A federal court in Washington recently took up the case of a Muslim software architect who claimed harassment on the basis of his religion and national origin. After staying in a room numbered 911 at a hotel on a business trip, he believed someone at his company booked him in that particular room to harass him because they knew that his first name is Mohammed, in order to remind him of the 9/11 terror attacks. The case is Rahman v. Crystal Equation, Case No. C13-218-MJP, 2014 BL 60144, 121 FEP Cases 1810 (W.D. Wash. Mar. 05, 2014).
The court found that Mr. Rahman presented no evidence at all beyond a mere suspicion that he was the target of religious or national origin-based discrimination and dismissed his claims on summary judgment.

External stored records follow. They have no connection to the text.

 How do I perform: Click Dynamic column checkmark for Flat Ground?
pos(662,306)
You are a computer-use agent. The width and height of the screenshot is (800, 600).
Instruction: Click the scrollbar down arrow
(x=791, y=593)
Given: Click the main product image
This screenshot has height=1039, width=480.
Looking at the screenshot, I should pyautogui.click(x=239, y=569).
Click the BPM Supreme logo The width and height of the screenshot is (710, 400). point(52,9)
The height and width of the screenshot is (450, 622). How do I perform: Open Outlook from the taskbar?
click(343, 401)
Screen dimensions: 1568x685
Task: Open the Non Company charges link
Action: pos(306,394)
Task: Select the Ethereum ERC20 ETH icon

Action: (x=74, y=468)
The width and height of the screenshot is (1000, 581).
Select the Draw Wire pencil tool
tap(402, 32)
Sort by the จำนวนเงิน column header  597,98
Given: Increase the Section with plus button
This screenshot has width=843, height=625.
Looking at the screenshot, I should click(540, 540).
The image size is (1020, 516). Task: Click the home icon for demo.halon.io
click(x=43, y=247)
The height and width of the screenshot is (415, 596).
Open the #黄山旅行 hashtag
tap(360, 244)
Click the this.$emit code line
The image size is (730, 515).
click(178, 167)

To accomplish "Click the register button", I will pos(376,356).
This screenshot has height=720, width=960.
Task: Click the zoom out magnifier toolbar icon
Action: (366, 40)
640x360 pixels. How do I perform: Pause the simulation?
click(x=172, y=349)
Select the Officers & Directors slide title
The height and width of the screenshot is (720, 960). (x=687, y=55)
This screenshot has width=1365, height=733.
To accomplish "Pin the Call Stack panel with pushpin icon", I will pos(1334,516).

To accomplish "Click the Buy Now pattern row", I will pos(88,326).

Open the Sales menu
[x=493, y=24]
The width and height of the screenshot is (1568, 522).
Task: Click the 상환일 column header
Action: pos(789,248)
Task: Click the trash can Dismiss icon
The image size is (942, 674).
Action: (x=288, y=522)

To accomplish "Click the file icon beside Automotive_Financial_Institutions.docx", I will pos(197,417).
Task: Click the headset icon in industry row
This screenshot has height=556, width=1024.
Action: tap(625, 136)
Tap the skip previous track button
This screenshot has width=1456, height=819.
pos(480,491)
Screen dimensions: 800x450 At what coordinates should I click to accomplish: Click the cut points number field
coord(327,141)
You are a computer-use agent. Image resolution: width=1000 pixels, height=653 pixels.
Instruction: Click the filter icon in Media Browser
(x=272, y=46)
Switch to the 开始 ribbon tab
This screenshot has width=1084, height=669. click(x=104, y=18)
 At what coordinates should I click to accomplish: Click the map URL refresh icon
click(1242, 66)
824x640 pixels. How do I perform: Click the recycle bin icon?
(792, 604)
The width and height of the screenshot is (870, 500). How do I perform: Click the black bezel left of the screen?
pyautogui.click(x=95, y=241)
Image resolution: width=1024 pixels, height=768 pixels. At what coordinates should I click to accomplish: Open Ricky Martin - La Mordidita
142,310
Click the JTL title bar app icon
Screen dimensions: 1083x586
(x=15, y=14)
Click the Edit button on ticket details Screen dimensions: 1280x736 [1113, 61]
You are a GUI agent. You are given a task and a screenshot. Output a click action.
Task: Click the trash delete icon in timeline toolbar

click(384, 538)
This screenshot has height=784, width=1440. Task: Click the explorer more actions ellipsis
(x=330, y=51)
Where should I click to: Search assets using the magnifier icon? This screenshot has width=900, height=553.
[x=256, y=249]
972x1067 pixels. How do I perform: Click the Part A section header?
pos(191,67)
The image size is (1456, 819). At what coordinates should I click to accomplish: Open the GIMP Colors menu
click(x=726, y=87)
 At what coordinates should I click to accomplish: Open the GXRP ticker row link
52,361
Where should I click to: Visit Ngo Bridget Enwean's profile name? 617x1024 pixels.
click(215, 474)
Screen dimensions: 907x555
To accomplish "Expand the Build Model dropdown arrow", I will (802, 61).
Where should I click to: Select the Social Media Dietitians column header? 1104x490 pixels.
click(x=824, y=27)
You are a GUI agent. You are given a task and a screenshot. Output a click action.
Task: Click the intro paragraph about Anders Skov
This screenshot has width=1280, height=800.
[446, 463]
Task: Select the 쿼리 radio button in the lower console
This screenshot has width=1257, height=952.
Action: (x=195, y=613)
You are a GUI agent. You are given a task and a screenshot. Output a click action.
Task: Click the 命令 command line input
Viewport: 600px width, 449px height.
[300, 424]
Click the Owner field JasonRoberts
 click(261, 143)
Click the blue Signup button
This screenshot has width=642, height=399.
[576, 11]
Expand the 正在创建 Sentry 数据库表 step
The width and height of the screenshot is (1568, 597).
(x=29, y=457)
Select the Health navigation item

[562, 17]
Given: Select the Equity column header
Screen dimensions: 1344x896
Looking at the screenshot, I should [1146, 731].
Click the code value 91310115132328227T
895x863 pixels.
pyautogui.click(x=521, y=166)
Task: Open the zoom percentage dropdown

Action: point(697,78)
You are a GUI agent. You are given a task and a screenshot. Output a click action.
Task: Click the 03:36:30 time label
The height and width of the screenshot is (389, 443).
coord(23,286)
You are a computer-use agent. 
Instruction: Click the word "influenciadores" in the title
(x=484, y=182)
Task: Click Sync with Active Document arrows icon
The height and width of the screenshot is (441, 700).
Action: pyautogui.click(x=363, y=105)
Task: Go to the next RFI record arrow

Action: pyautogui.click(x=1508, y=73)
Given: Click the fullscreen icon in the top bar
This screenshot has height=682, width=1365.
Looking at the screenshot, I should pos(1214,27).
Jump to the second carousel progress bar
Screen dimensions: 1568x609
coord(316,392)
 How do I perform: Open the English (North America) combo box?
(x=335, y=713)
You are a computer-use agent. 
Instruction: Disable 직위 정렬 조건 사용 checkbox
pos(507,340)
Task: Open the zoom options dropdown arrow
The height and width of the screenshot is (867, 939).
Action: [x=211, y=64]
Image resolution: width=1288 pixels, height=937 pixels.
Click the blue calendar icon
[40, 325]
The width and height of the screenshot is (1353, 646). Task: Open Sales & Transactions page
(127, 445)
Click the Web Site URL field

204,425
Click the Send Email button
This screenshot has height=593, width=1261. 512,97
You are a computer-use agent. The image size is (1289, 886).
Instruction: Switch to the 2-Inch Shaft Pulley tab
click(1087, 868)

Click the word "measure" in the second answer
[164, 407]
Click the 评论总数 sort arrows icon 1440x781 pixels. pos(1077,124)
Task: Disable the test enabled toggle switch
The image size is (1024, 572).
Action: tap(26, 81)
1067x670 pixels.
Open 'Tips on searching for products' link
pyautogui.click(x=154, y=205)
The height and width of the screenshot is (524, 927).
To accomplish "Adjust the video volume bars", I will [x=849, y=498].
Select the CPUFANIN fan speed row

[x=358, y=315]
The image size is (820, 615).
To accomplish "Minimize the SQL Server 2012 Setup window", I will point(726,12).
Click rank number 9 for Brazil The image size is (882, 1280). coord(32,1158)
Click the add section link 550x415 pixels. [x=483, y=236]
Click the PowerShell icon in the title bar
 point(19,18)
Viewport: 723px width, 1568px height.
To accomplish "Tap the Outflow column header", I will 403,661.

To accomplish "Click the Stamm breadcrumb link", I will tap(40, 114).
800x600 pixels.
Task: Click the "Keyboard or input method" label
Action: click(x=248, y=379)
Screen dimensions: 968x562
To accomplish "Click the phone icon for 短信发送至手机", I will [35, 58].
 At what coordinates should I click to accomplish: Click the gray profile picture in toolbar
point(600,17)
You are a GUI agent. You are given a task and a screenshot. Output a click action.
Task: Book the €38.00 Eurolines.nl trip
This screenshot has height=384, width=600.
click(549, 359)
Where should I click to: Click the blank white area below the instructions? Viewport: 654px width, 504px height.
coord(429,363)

The lesson for employees to carry away from this illustration is that it’s really important to be able to present evidence to back up one’s hunch that his employer has singled him out on some impermissible basis. While Title VII and North Carolina law forbid discrimination or harassment in employment on the basis of race, national origin, and religion, among other categories, a plaintiff must be able to prove more than just a suspicion that illegal discrimination has occurred.
On the facts in the Washington case, the plaintiff couldn’t even produce evidence that anyone from his employer had requested a specific room number for him. Coincidence or not, he didn’t meet his burden of proof.
Employees should be prepared with documentation, testimony from co-workers, or other evidence that connect the dots between an adverse employment action or harassment and purported discriminatory intent.